▶ TASK DIRECTIONS:
Below are some records. Print exactly the lines between the one holding "You are a GUI" and the one holding "This screenshot has width=1200, height=641.", inclusive, and nothing else.

▶ PROVIDED DATA:
◆ ◆ ◆

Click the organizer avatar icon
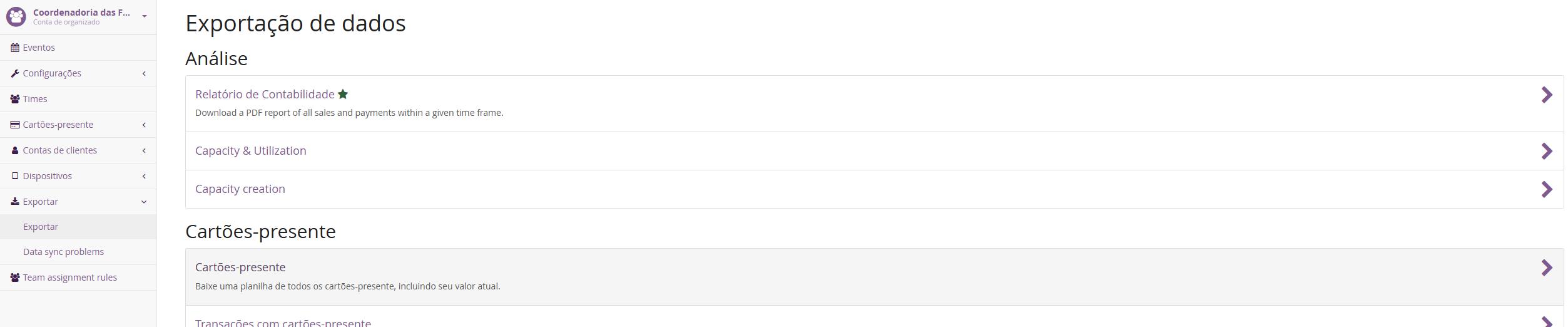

◆ ◆ ◆

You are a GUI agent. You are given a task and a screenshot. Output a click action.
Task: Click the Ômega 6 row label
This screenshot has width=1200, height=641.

◆ ◆ ◆

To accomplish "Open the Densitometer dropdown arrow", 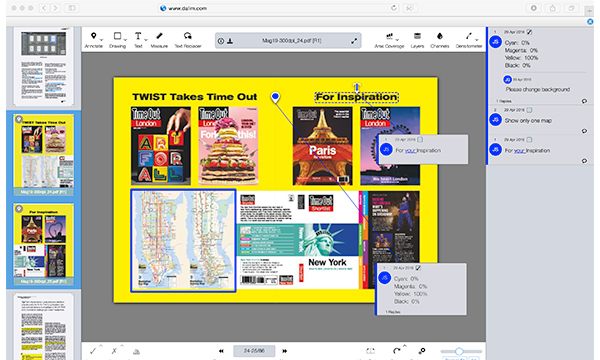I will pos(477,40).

◆ ◆ ◆

▶ RESPONSE BOX:
You are a GUI agent. You are given a task and a screenshot. Output a click action.
Task: Click the Ômega 6 row label
This screenshot has width=1200, height=641.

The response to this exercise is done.